March 16, 2011

[Strategizing] Fighting Sarah Palin's Conception of 'Sound Science'

In December 2009 Sarah Palin wrote an op-ed for the Washington Post titled "Sarah Palin on the Politicization of the Copenhagen Climate Conference", where she basically argued that the USA should boycott the international climate change negotiations because the science on climate change wasn't 'credible' (she doesn't deny the existence of climate change; she merely doesn't believe humans play any role in exacerbating these changes). She claims that we now have 'proof' that the science isn't credible because of the so-called 'Climategate' email scandal at the University of East Anglia.

Now, there are a number of ways to respond to Palin, aside from just tuning out and avoiding her annoying hypocritical political diatribes. For one, it's not difficult to demonstrate how insignificant the East Anglia email 'scandal' is in the context of the overall global scientific effort to understand the human contribution to climatological change (see the Huffington Post's article about this here). Nor it it difficult to identify numerous problems of logic within Palin's reasoning about why Copenhagen should be boycotted (a good response to Palin's op-ed can be found in Marc Ambinder's annotated rebuttal in The Atlantic Monthly).

However, some might say that a more successful critique lies in exposing Palin's understanding of science as some totally objective, apolitical monolithic 'truth' that exists out there devoid from prevailing social relations and politico-economic realities.

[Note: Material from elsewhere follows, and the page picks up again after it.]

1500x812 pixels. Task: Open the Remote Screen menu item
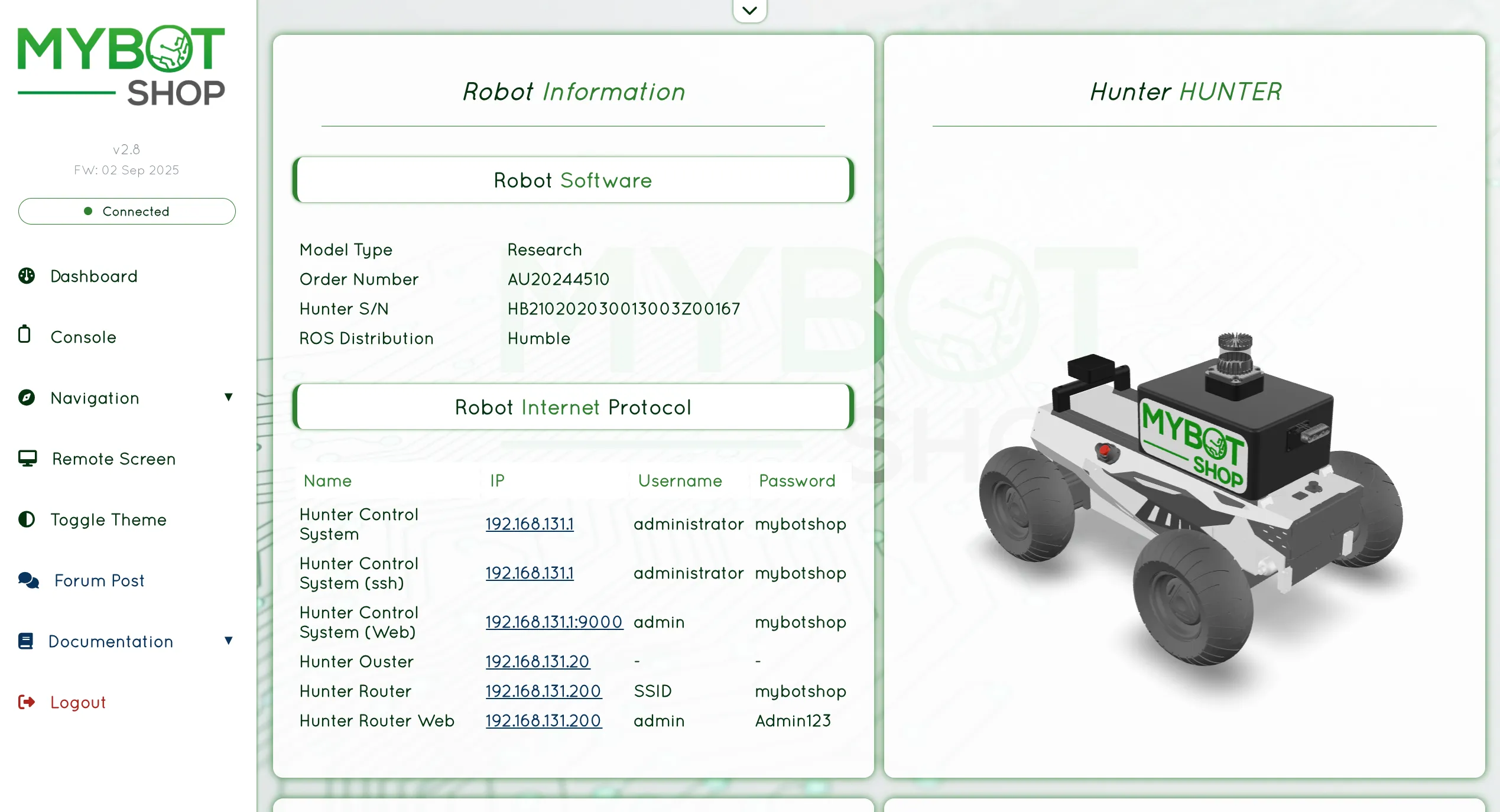tap(113, 459)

In other words, the response to Palin should not be to bombard her (and her throngs of misguided followers) with more of the very scientific evidence that she's bound to find faulty regardless of its 'prestige'; rather, the best response to Palin is to acknowledge the obvious nature of her statement that the science is in many ways political, while at the same time making efforts to exemplify how this 'knowledge' about the anthropogenic influence on climate change, while imperfect, is still pretty darn good! It's actually the best we've got. It's good enough, we might add, to do something about it (including sending our political leaders to international conferences).

I believe this is what the constructivist geographer David Demeritt would argue. In a 2001 article in the Annals titled "The Construction of Global Warming and the Politics of Science," Demeritt calls for "a more reflexive politics of climate change and of scientific knowledge based on active trust" (307). He makes quite a complicated argument; at first he comes across as a skeptic as he highlights numerous flaws with the way climatic models provide numerous venues for scientists to hide the complicated web of social politics and relations that shape their very models.  But then he comes around, showcasing his broader purpose in exposing the political nature of climate science, and how he believes we should respond to skeptics who view science as solid gold (I quote at length from p. 329):
The proper response to public doubts is not to increase the public's technical knowledge about and therefore belief in the scientific facts of global warming. Rather, it should be to increase public understanding and therefore trust in the social process through which those facts are scientifically determined. Science does not offer the final word, and its public authority should not be based on the myth that it does, because such an understanding of science ignores the ongoing process of organized skepticism that is, in fact, the secret of its epistemic success. Instead scientific knowledge should be presented more conditionally as the best that we can do for the moment. Though perhaps less authoritative, such a reflexive understanding of science in the making provides an answer to the climate skeptics and their attempts to refute global warming as merely a social construction.
Had this advice (which it should be noted was available a whole 8 years before the so-called 'climategate' scandal) been followed, it is possible that we could be a whole lot more productive at these international negotiations. The science is never going to be perfect, and the scientists need to be blatant about this fact. And yet, after four assessments by the IPCC and other research units, some absolutely impressive work has been done. In the face of this impressive work (despite all its flaws and imperfections) there lies plenty of good reason to confront the issue of climate change and tackle some of the ways in which we know* that human activities are exacerbating/influencing some of the processes of the Earth system - even if, through democratic political negotiation, we decide that our confrontation efforts should be more reactive (through adaptation) than preemptive (through mitigation).


* Of course we'll never 'know' anything with 100% certainty, but for all intent and purpose, the certainty we do have is enough to warrant action.